Jay Powell…your comments please..
The Governor of Colorado asked for ONE TRILLION in aid…..
and his point was that because interest rates are zero….why cant he get that money if it costs nothing to borrow it?
Mr. Powell, your response please.
Hi Historicus
Colorado is full of two bit Hicksters. The Govenor needs to understand his state couldn’t pay back $1 dollar, never mind a $Trillion.
Jay
The governor of Colorado should cut nonessential services, then he should increase the tax rate on those who have benefited immensely from the bubble, like wealthy stockholders, RE owners, and many large corporations.
Ask first what you can do on your own.
The Fed might not buy a lot of junk bonds. The Fed should not buy any. In what way are the banks in general at risk if the Fed does not buy them.
Annoyingly The Fed likes to talk about “markets not working properly,” whatever that means. On the other hand we know it will always intervene to protect the banks. The problem seems to be one of The Fed not knowing where the line is between protecting banks and steering clear of corporate failure (bankruptcy,) which may well mean loan defaults, resulting in Bad Debt provisions. But this is arguably more about incompetent lending. And therefore moral hazard. This therefore goes WAY beyond what taxpayers should be made to take responsibility for.
This isn’t really about the banking system, which doesn’t lend anymore.

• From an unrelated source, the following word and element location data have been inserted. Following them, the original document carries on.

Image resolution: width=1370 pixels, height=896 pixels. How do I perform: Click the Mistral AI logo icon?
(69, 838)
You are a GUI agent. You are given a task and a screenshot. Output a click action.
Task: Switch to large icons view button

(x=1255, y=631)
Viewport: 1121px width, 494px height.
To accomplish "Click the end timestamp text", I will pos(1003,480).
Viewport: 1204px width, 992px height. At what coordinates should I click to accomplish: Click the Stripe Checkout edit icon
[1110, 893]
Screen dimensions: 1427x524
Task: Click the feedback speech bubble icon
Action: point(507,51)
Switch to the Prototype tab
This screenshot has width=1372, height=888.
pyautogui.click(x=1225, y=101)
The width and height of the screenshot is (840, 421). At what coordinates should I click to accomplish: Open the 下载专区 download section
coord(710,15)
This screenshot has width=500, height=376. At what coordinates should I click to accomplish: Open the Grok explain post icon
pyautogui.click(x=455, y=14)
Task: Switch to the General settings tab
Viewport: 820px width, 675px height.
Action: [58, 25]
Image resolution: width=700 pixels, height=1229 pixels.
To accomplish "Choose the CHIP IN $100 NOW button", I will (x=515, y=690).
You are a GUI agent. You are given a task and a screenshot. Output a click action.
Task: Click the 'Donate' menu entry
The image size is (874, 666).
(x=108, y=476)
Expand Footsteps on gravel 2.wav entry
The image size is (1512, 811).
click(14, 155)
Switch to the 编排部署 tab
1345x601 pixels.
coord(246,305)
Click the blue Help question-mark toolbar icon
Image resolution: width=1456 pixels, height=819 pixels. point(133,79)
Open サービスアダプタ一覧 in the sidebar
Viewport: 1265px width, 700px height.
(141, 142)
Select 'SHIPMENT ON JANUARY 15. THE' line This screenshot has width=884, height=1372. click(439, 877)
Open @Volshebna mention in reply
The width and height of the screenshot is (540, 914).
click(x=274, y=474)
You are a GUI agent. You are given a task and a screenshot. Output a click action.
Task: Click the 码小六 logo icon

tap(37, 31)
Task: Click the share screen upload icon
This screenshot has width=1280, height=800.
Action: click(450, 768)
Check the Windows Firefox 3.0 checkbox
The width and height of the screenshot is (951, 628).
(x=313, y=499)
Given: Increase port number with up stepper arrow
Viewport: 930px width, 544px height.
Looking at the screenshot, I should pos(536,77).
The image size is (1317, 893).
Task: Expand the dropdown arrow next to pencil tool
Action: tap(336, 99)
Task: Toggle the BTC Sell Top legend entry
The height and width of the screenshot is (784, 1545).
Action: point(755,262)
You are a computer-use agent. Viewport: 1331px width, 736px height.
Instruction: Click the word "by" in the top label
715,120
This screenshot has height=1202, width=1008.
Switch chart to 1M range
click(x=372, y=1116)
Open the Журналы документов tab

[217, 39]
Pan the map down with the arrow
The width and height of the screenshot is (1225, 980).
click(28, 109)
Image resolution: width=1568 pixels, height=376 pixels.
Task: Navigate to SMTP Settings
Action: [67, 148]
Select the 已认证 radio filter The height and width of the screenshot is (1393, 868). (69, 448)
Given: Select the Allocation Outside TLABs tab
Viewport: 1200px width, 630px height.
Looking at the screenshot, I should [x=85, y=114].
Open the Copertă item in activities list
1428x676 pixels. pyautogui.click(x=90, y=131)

It’s about the corporate bond market and the institutional investors who bought all that crap. That means pension funds, insurance companies, and 401k plans that added these mutual funds to their lineup–a retinue of “price insensitive” buyers (let’s not call them investors!) who don’t actually think about the returns they’re *not* delivering to clients.
Really fine read on the Fed, except for how things work when the government mandated organization regulating private banks, comes into conflict with those entities. Powell uses the term “committee”. His “dire” warnings were something of a “snit”, done in deference to the consequences, saying, “please don’t tweet me, tweet them..” He also pulled REPO back to “ONE” B, giving them his two cents. (Back to 9B today). This is probably not a “sea change” in the market, just a dustup. To remind everyone, “We are not all in this together..”
Does anyone believe Powell anymore?
He has consistently pivoted and met the administration and market demands since he started lowering rates in 2019. The market and hedge funds have been front running the Fed since.
We effectively already have negative interest rates. This economy is not going to bounce back in 3-6 months. I have very little doubt we will see negative rates. The market and commander and chief will get their wish.